:: Data for this task ::

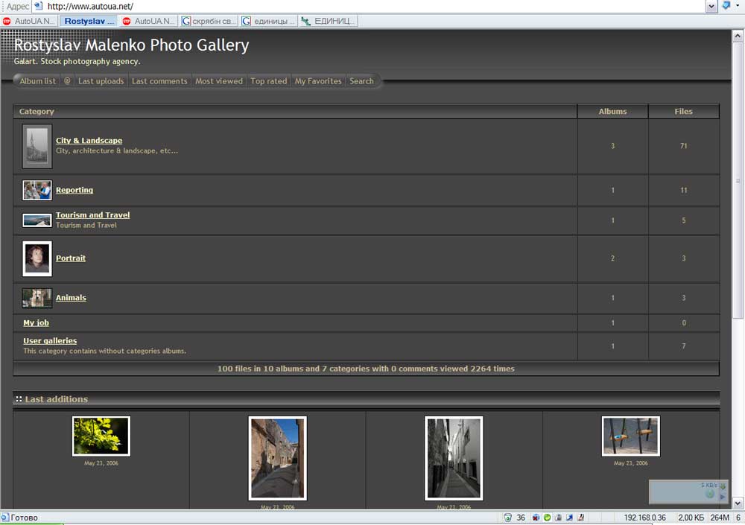Open the green leaves photo thumbnail
The image size is (745, 525).
coord(101,436)
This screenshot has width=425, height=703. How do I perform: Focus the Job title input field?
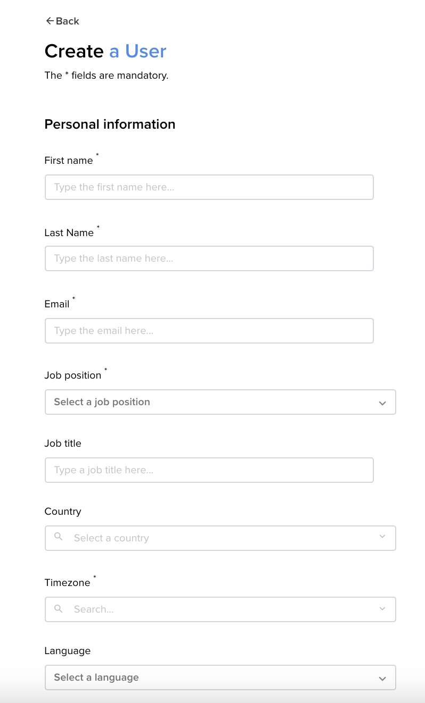(x=209, y=470)
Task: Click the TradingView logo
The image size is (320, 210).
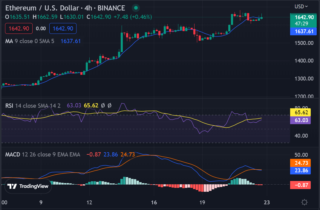Action: pos(28,186)
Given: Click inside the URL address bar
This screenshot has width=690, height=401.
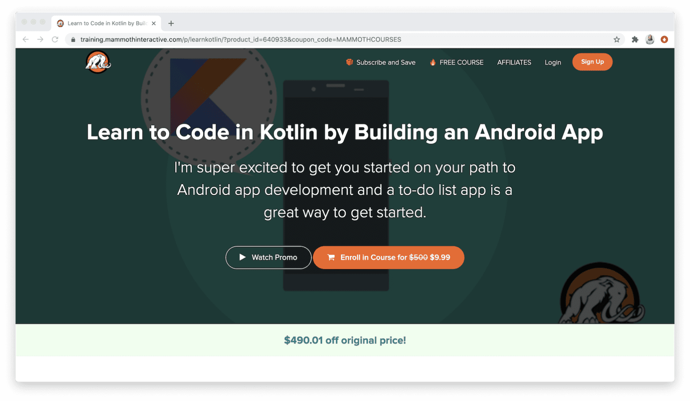Looking at the screenshot, I should [x=270, y=40].
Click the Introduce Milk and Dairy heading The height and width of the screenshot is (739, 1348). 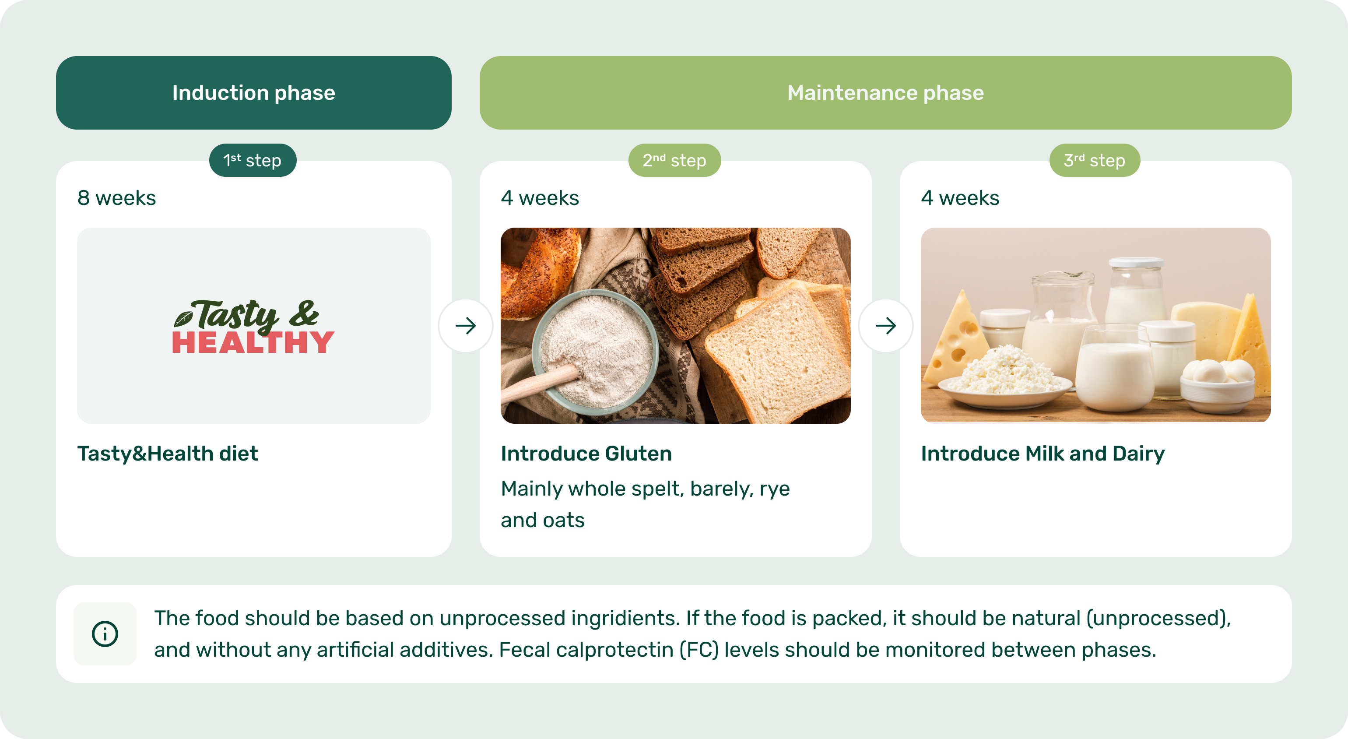click(x=1043, y=453)
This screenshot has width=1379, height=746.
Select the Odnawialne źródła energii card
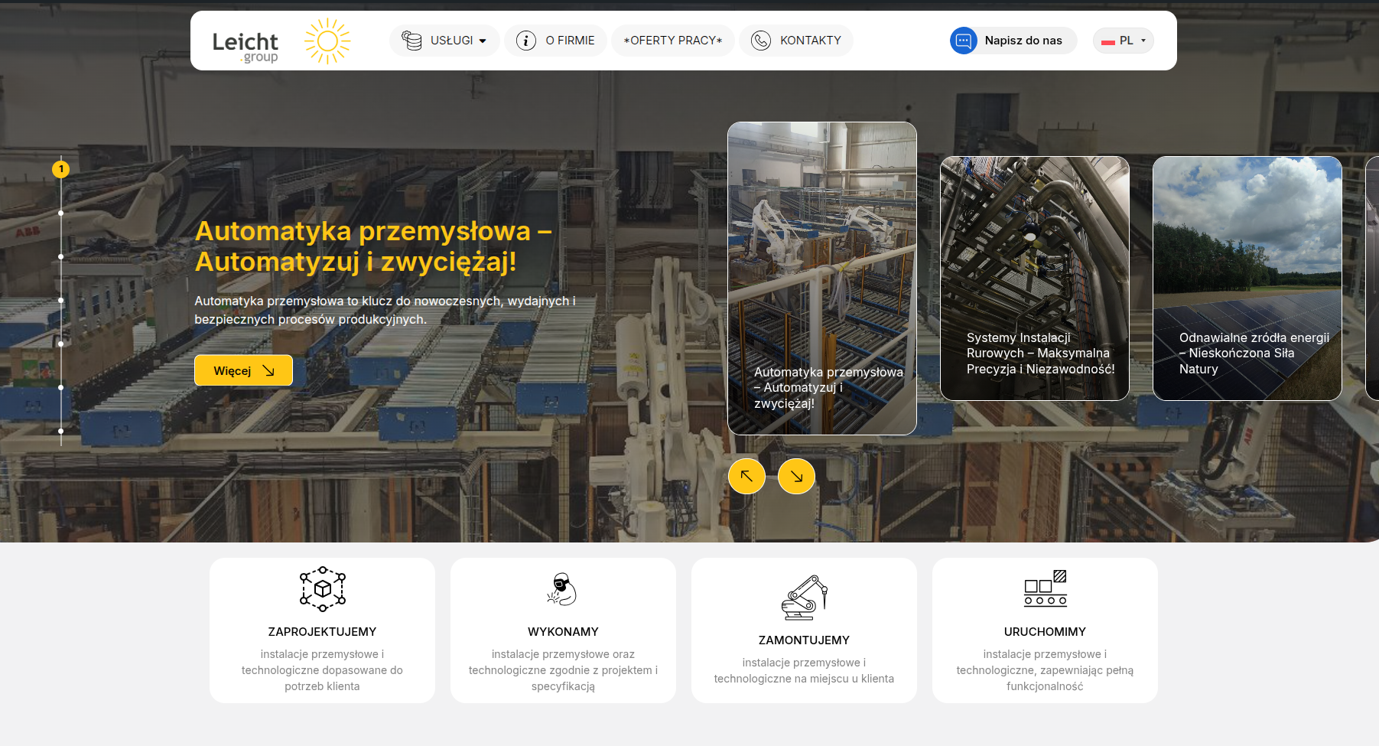[1247, 279]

:::

_Activity_
Every line above between the one containing "This screenshot has width=425, height=703." and the one containing "Given: Click inside the URL address bar", those two included, is to be printed exactly. No pictures go into the copy.

_Result of the task_
This screenshot has width=425, height=703. How do I perform: Focus the Job title input field?
(x=209, y=470)
Task: Click the TradingView logo
The image size is (320, 210).
Action: pos(28,186)
Given: Click inside the URL address bar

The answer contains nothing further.